During the operation of wooden structures, moisture causes the greatest damage. To extend the life of the wood, it is impregnated several times with one of the following mixtures:

• 10 parts of natural drying oil, 1 paraffin and 1 turpentine;
• 10 parts natural drying oil and 1.5 parts wax;
• natural drying oil and kerosene in a 1:1 ratio.

Conversion coefficients of mass and conditional volume

Wood classification

The mechanical properties of all rocks along and across the fibers are different.

by hardness

Hardwoods include mahogany, teak, ebony, rosewood, oak, elm, eucalyptus and beech. All except eucalyptus grow very slowly, and therefore the world's reserves are almost exhausted. Soft wood types include coniferous wood (pine, spruce, larch). They grow quickly and are easy to work with, but are considered low quality wood. White wood includes birch, ash, maple and poplar. All these trees grow quickly, their wood is used for veneer and is considered cheaper.

by value

The value of different types of wood is determined by their strength, durability and unique design. Certain species that are used to make expensive furniture, parquet, doors, and interior items are considered elite, taking into account the initially high cost and the amount of effort and money spent on their processing. The most common species in Ukraine are: oak, cherry, beech, pear, walnut, maple.

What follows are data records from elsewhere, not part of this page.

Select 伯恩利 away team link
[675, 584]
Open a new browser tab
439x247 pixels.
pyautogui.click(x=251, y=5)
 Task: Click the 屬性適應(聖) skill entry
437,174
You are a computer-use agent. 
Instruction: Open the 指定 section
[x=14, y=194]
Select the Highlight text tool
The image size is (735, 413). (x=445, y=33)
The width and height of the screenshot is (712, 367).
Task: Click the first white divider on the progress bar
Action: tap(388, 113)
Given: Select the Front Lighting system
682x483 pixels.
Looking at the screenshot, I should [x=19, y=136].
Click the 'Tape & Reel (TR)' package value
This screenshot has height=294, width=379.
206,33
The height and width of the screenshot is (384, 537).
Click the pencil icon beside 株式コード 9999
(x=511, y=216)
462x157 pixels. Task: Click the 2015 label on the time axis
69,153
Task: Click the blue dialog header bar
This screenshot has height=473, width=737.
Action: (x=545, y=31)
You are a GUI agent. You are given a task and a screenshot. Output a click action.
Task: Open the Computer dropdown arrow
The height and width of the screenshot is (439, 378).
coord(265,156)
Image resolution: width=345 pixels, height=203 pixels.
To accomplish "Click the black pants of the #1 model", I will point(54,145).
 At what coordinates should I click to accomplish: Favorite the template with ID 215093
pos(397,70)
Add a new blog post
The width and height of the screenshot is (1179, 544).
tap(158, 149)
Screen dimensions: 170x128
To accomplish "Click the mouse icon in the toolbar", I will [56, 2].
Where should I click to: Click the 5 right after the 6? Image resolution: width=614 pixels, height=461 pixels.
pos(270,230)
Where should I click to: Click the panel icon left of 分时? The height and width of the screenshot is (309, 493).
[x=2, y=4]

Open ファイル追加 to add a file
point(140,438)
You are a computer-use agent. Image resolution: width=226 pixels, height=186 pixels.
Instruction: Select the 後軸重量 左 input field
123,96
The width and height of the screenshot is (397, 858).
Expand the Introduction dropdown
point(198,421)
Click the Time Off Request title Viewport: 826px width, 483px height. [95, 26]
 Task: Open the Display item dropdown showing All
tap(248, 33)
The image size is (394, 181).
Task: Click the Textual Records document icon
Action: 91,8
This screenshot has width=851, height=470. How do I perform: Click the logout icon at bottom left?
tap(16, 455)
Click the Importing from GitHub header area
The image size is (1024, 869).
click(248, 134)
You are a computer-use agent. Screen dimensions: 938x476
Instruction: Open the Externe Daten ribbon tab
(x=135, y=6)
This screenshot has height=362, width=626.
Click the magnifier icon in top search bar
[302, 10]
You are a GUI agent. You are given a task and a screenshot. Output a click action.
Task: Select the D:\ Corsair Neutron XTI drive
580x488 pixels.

According to the degree of moisture saturation

Based on the degree of moisture content, the following types of wood are distinguished:

• wet, was in water for a long time (more than 100%);
• freshly cut (50 ... 100%);
• air-dry, stored in air for a long time (15 ... 20%);
• room-dry (8 ... 12%);
• absolutely dry (0%).

Wood moisture content is taken to be 12% as the conditional standard moisture content.

Application in construction.

Wood is used in construction in forms such as square lumber (timbers, planks), veneer, plywood, railroad ties, posts, piles, posts, shingles, and fiberboard. The most consumed lumber is rectangular. They are produced by sawing logs, then trimmed to standard widths and lengths, graded for quality, dried and supplied to consumers in raw, processed or molded form. Plywood is made by gluing an odd number of thin layers of wood (veneer) together so that the fibers of adjacent layers are mutually perpendicular. Plywood panels differ from conventional lumber in that (along with the absence of width restrictions) their strength is more uniform in different directions, they resist splitting better, and their dimensions change less under variable humidity conditions.